#### WHAT THE EXERCISE ASKS:
Convert the items in the stretch from the line containing "This screenshot has width=192, height=133." through the line containing "tap(148, 71)" into a two-column CSV headed instruction and response, with one row per item. Put each item's text and its answer in their own quoted fields, and replace any line breaks with spaces.

Start

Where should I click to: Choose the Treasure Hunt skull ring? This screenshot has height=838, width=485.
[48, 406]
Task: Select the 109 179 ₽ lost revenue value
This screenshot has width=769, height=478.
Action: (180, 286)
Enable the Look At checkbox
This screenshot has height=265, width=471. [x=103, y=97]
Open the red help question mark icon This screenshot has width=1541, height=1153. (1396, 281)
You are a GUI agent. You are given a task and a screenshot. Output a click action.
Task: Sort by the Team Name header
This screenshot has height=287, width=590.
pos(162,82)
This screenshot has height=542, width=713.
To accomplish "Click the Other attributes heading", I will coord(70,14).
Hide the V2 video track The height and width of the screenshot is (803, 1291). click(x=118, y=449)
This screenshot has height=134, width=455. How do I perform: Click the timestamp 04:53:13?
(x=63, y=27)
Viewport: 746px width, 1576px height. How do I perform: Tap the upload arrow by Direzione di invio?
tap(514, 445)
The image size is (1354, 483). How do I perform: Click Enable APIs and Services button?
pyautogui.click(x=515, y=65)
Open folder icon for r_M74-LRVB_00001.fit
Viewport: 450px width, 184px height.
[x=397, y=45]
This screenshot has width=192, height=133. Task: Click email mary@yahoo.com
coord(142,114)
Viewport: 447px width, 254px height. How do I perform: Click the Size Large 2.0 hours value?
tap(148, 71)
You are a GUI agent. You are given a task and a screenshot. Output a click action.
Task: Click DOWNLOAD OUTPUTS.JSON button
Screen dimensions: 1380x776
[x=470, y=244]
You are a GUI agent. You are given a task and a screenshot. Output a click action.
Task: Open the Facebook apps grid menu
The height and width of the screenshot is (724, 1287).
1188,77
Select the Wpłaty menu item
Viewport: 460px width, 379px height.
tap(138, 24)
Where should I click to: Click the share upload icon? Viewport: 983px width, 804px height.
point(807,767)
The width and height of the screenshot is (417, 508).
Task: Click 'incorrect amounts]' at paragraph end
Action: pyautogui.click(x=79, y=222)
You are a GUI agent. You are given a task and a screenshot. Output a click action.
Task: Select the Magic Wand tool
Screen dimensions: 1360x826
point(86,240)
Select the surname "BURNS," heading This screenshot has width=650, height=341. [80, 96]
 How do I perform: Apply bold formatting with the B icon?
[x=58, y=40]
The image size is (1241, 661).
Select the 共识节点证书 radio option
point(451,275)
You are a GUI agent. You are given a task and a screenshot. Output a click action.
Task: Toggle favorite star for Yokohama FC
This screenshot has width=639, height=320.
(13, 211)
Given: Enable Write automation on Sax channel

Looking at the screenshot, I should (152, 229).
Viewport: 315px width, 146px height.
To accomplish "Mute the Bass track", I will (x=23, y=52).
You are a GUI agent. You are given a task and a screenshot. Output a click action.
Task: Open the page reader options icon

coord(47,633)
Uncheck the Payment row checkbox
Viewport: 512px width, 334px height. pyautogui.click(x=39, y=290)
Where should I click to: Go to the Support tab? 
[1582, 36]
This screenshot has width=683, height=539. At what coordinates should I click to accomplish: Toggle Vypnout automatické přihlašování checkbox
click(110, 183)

End

#### EXERCISE SOLUTION:
instruction,response
"This screenshot has width=192, height=133. Task: Click email mary@yahoo.com","coord(142,114)"
"Viewport: 447px width, 254px height. How do I perform: Click the Size Large 2.0 hours value?","tap(148, 71)"